:: What to produce ::
Please copy the travel passage from "The contrasting freedom" to "into the Pyrenees.", swapping "Pyrenees" for "Cantabrian Mountains".

:: Page excerpt ::
= = = = = = =
The contrasting freedom embodied in North American history was deeply rooted in my value system and backwoods lifestyle; and so, while newly open to the possibility of enjoying a trip to the Old World, I was curious as to how I would handle the inevitable clash of values. In this respect, Spain and Portugal, and the plan that Oiseau and I had made to travel on foot through the undeveloped coasts and mountains of those countries, were well-considered choices. Engaged in such a journey, we were bound to feel somewhat at home, while still enjoying new vistas both geographical and cultural.
The plan was to start by washing our skins in the Mediterranean, then to
walk west up the height of land between Spain and France, into the Pyrenees.
Hiking the dry high ground between villages, we’d be cold at night,
perhaps - but not as cold as the English author Laurie Lee who in December
of 1936 took a twenty-pound rucksack with no tent: just books, a blanket,
and a violin.
The poet Ryoko, our friend Dale had advised us before we left, knew how
to do it: "A robe, a bowl, that's all I have."
Before boarding the plane, I jettisoned a boring paperback book.
Better nothing, I thought, than to fill one's mind with trash. Oiseau
threw away her battered old daypack, and replaced a worn money belt.
In an ambience of opening, we left the ground of our old world behind. We felt ourselves to be parts of a melody singing itself, a new rhythm already drumming in our moving bones.
= = = = = = =
:: Raw records ::
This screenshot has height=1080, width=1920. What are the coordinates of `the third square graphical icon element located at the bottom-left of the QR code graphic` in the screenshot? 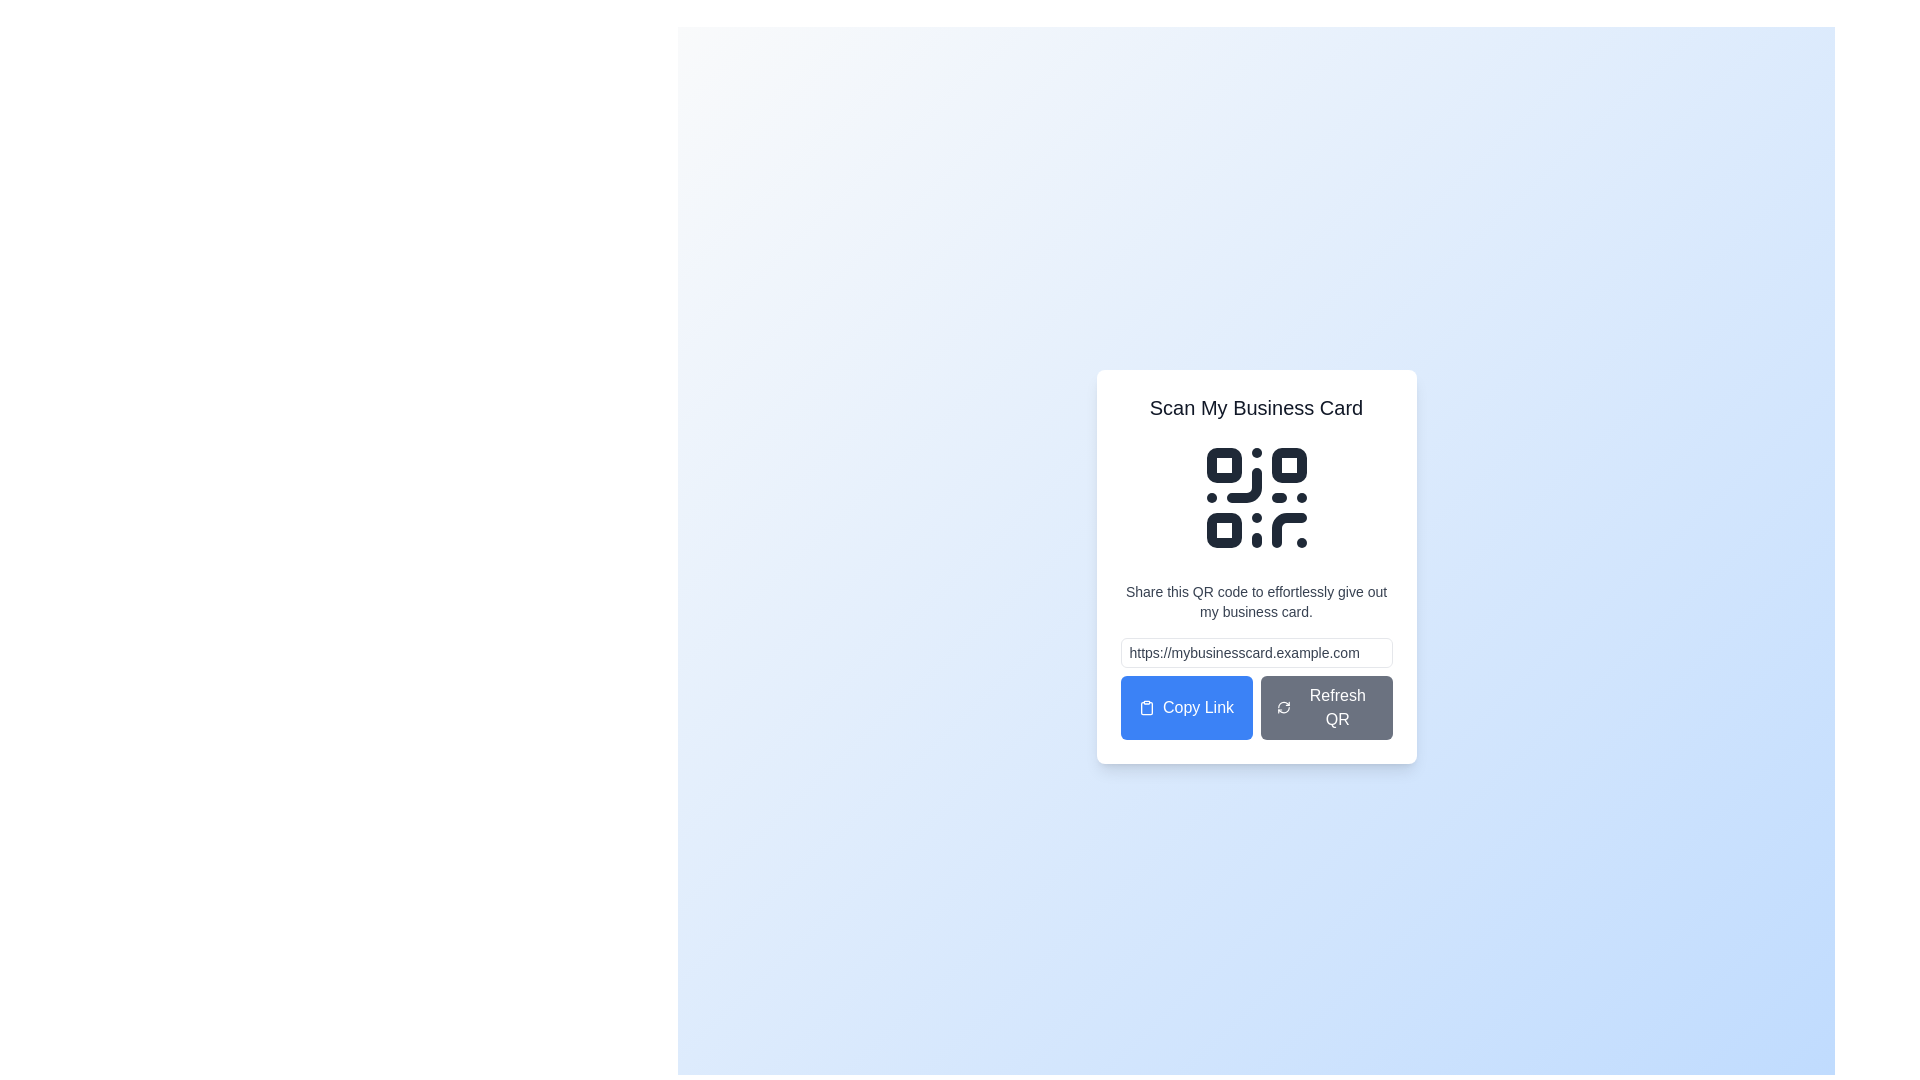 It's located at (1223, 529).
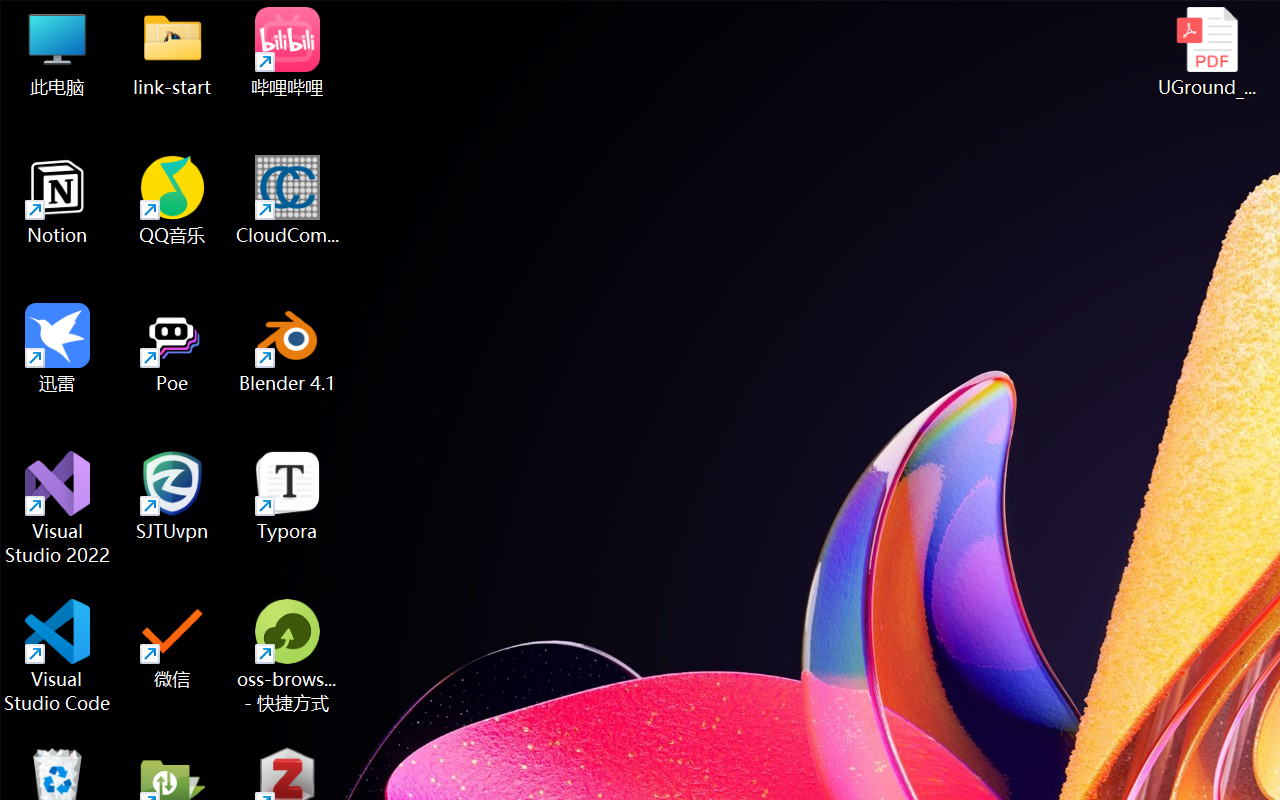  What do you see at coordinates (287, 496) in the screenshot?
I see `'Typora'` at bounding box center [287, 496].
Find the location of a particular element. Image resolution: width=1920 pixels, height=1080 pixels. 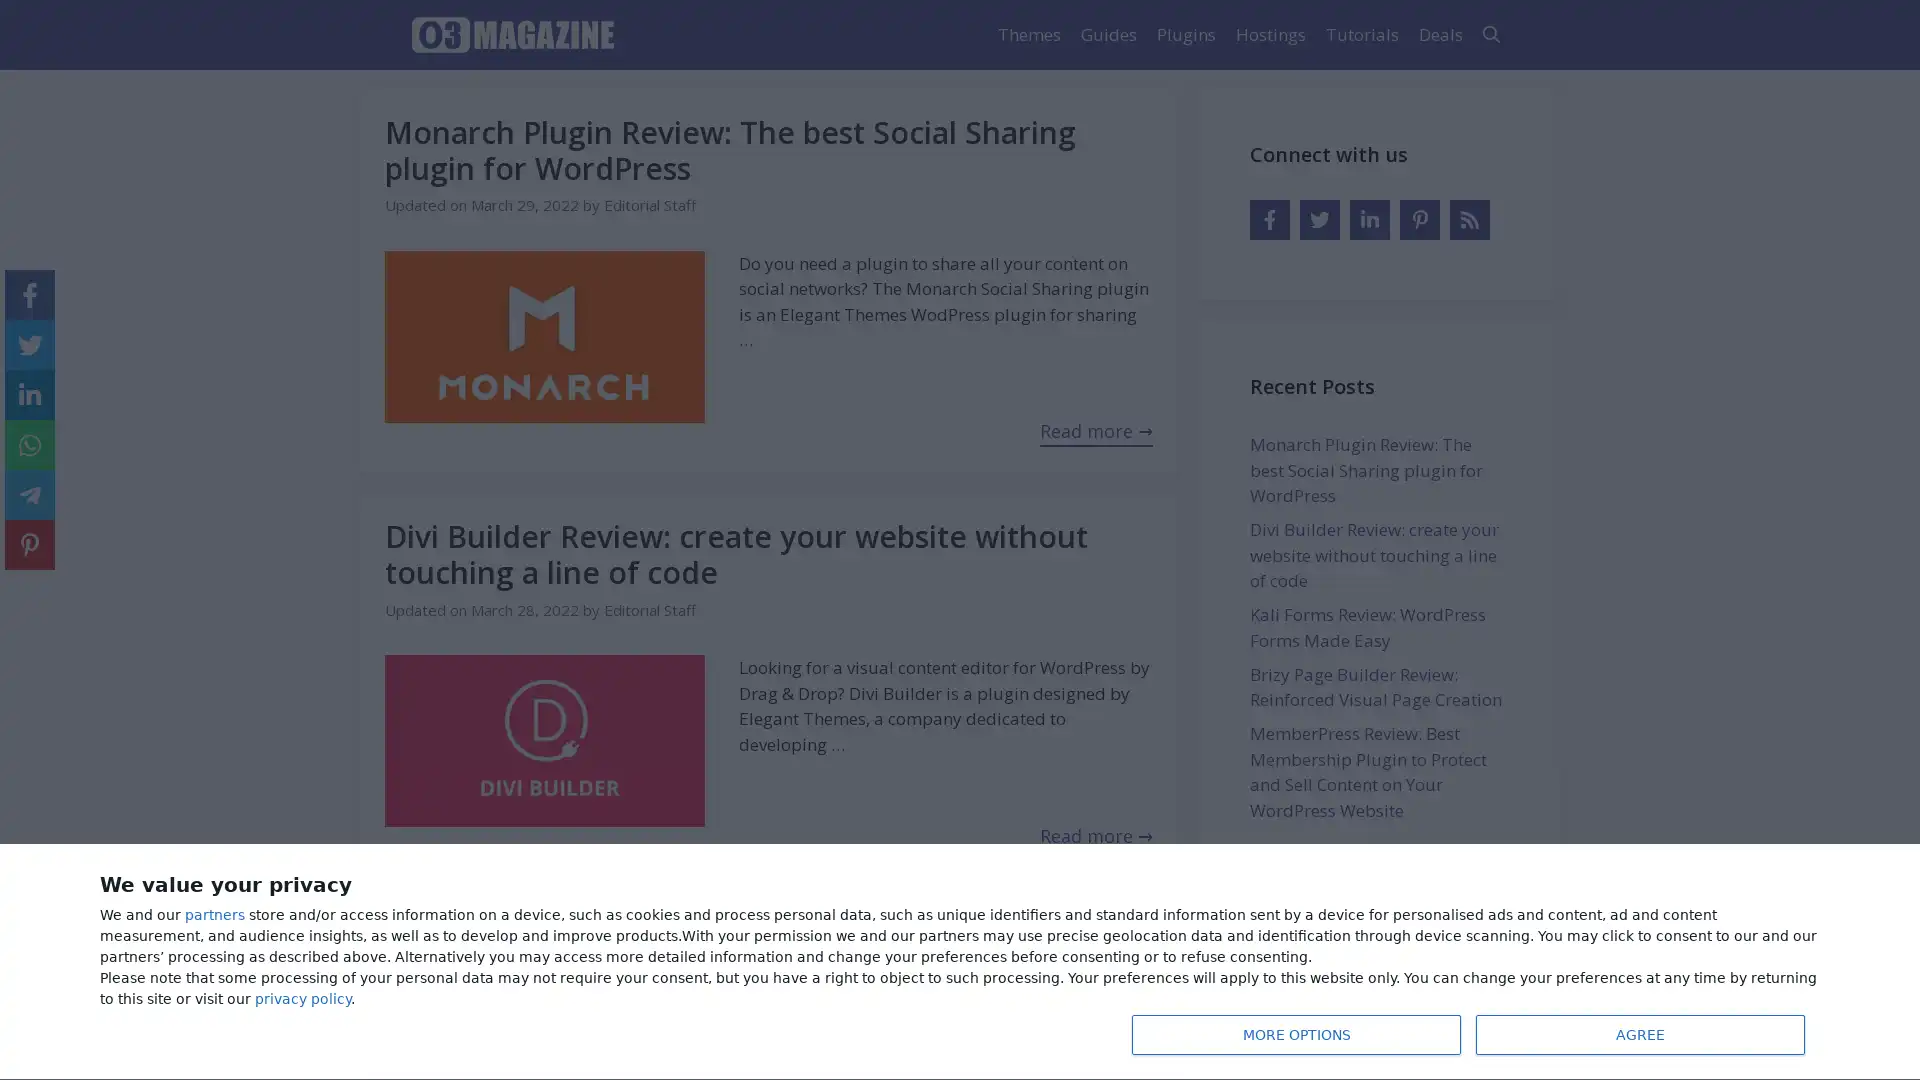

AGREE is located at coordinates (1640, 1034).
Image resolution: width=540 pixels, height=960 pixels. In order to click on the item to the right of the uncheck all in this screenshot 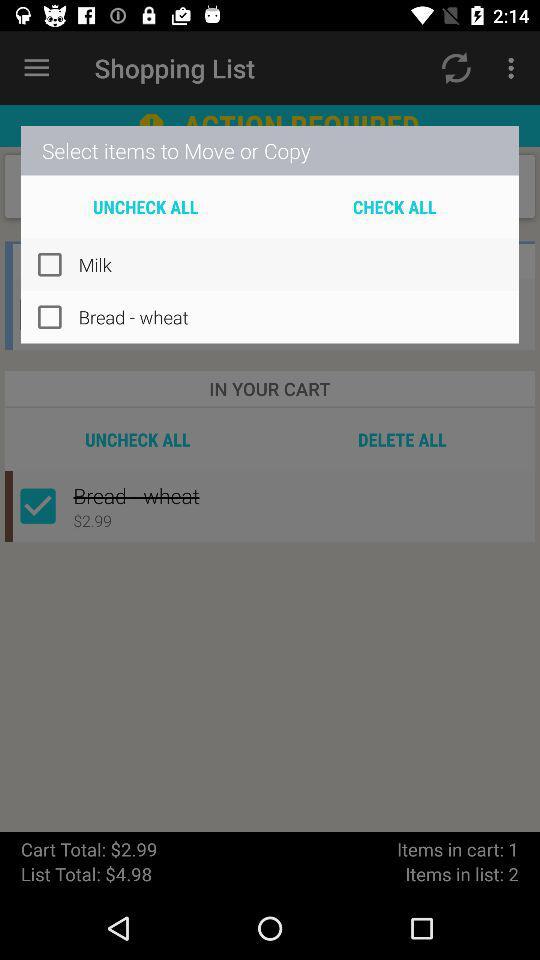, I will do `click(394, 206)`.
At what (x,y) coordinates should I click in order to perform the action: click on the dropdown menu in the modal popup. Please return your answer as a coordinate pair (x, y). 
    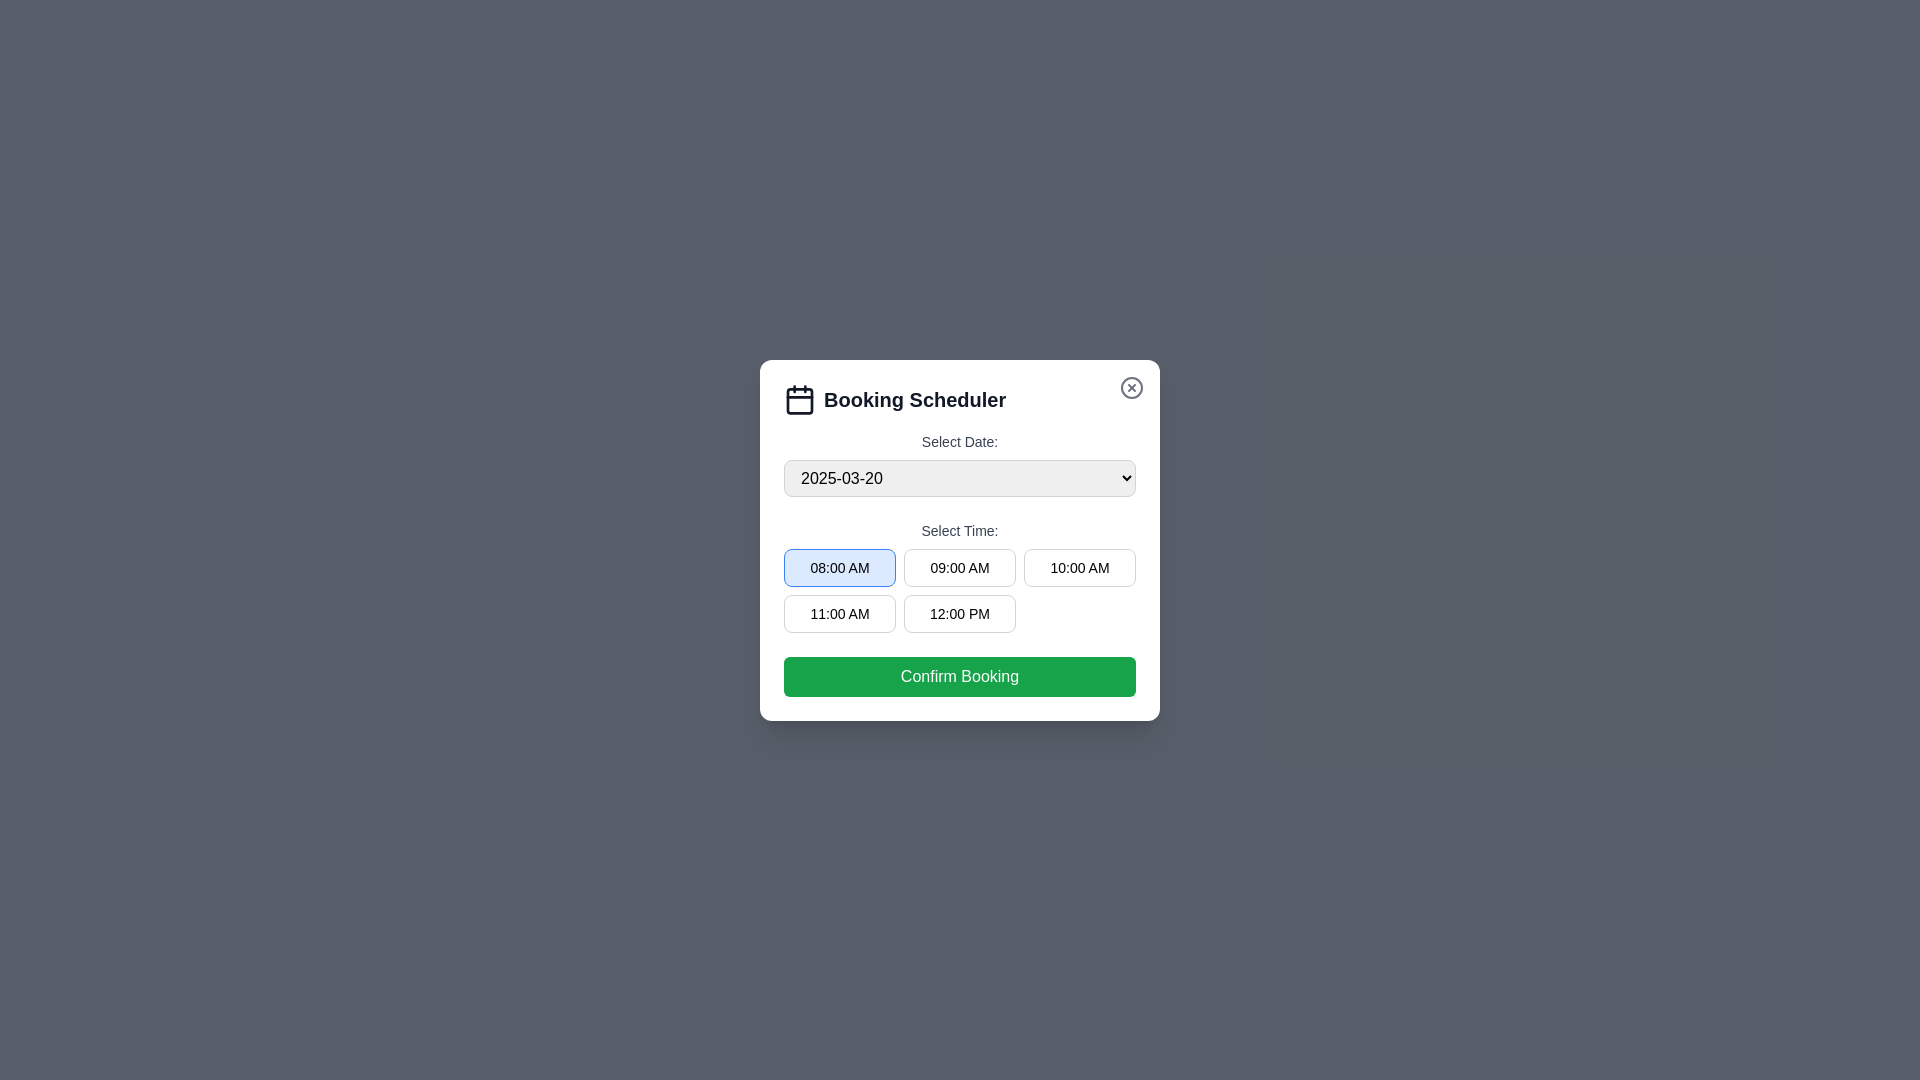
= = = = = = =
:: Final result ::
The contrasting freedom embodied in North American history was deeply rooted in my value system and backwoods lifestyle; and so, while newly open to the possibility of enjoying a trip to the Old World, I was curious as to how I would handle the inevitable clash of values. In this respect, Spain and Portugal, and the plan that Oiseau and I had made to travel on foot through the undeveloped coasts and mountains of those countries, were well-considered choices. Engaged in such a journey, we were bound to feel somewhat at home, while still enjoying new vistas both geographical and cultural.
The plan was to start by washing our skins in the Mediterranean, then to
walk west up the height of land between Spain and France, into the Cantabrian Mountains.